My 76-year-old mother decides to move to San Diego, where my sister Bethany lives, instead of San Francisco, where I live. “It’s not personal, Anne,” she says.
“But you always fight with Bethany,” I remind my mother, and she agrees—Bethany is annoying and impossible to get along with—but she says Bethany will take better care of her. Specifically, she says “Bethany will cook for me. She’ll make me stew.”
“Since when do you like stew? Fine. I can order you stew on DoorDash.”
I remind my mother that the weather is San Diego is artificial, too sunny and perfect, and that she hates the famous zoo. One can never see the animals, only their eyes gleaming through foliage. In the San Francisco zoo, I tell her, animals are completely exposed.
She snorts. “Why would I go to a zoo? Bethany’s kids are in high school, and you—” She pauses. I know what she’s thinking. Violet only counts as a half-grandchild to her, because my wife, Renée, gestated her.

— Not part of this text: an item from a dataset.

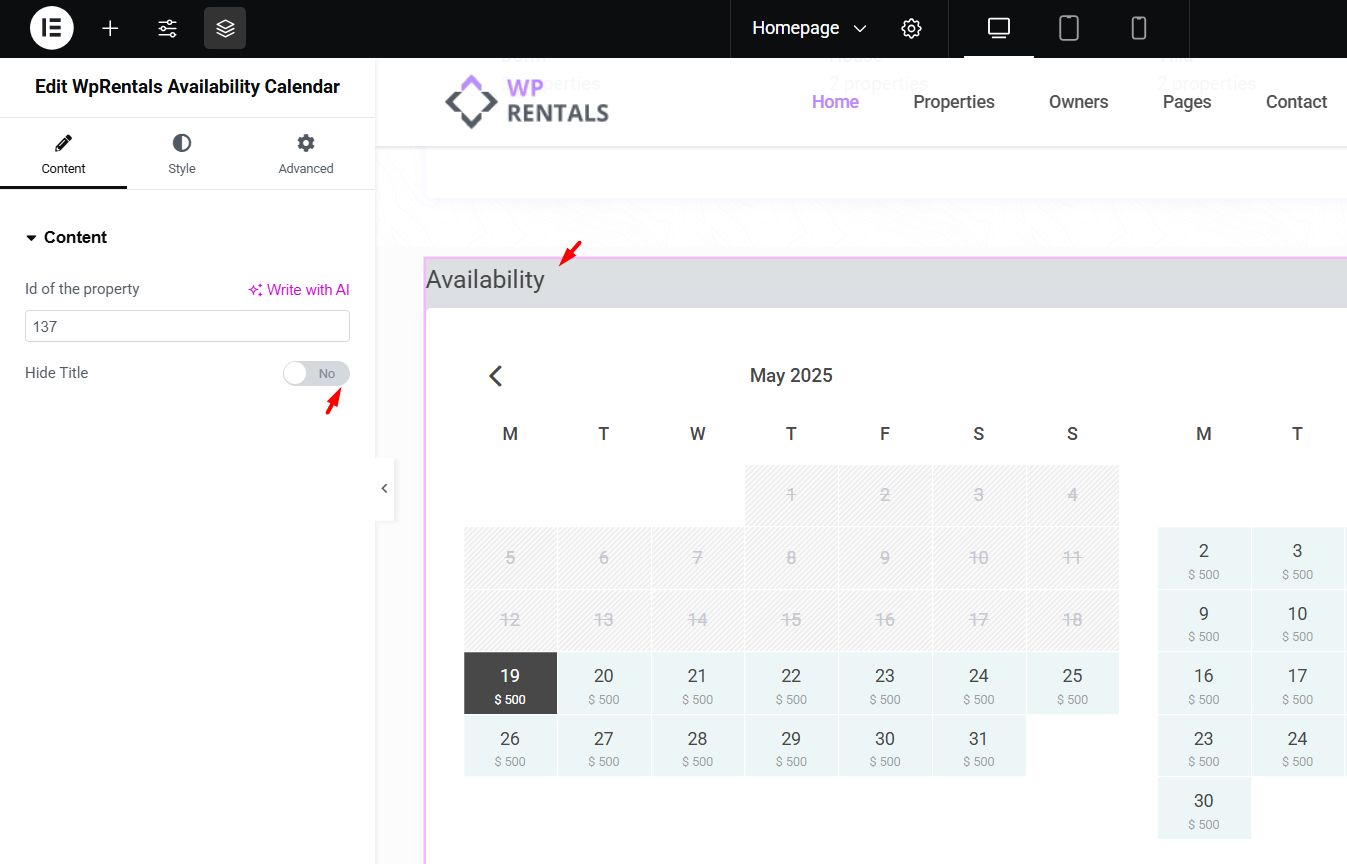
Task: Collapse the editor side panel
Action: pyautogui.click(x=384, y=489)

I tell my friend Louise that I suspect my mother’s decision is about San Francisco, more than Bethany and stew. My mother is afraid of San Francisco. She thinks it’s full of naked men and queer people, and she constantly asks about “your homeless problem.” If I say “unhoused people,” she snorts again.

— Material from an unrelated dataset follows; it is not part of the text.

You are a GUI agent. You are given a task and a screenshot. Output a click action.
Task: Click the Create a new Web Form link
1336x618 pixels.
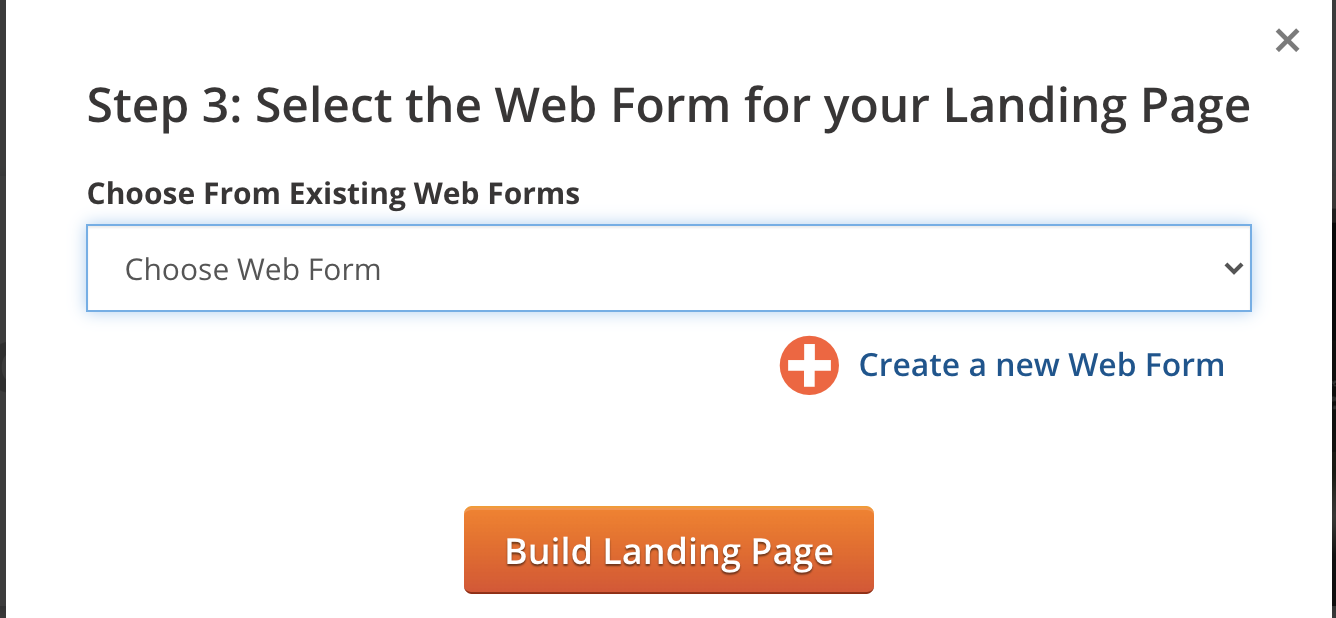(x=1041, y=365)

“She’s not wrong about the naked people,” Louise points out. We’re sitting in a café in the Castro, where Louise and I both live, and Louise gestures to the naked man across the street. Well, almost naked: he’s wearing a gold baseball hat and Doc Martens. He has a long gray beard and gray pubic hair, but a surprisingly muscular body. “And look at us, we’re queer.”
Louise says, “I’m confused. Haven’t you dodged a bullet here? Be grateful that Bethany is willing to look after your mother.”
Bethany and I are 11 months apart. Irish twins, they called us, back in Kansas City. We’ve never gotten along. In high school, I made it a rule that you could only be friends with me or her; everyone had to choose. It’s hard to shake the feeling now that I had when Jessica Perucci, whom I had a crush on that I refused to recognize as such, looked at me solemnly, said “Well, OK, then,” and chose Bethany.
“How did Renée feel about the prospect of your mom moving to San Francisco?” Louise asks.
I tell her that Renée, when directly pressed, said she liked my mother “well enough.” “But she said it in this weird-ass way. She said, ‘I like your mother well, long pause, enough.’ ‘Well’ wasn’t modifying ‘enough.’ ‘Well’ was like an ‘um.’ A parenthetical phrase. ‘I like her comma well comma enough.’ Enough for what? To tolerate my mother being in a city of 800,000 people?”
Louise looks at me, like I’m the one who’s baffling, instead of my grudging wife, who won’t say directly what she thinks, or my smug, competitive sister, or my mother, with her inexplicable preferences.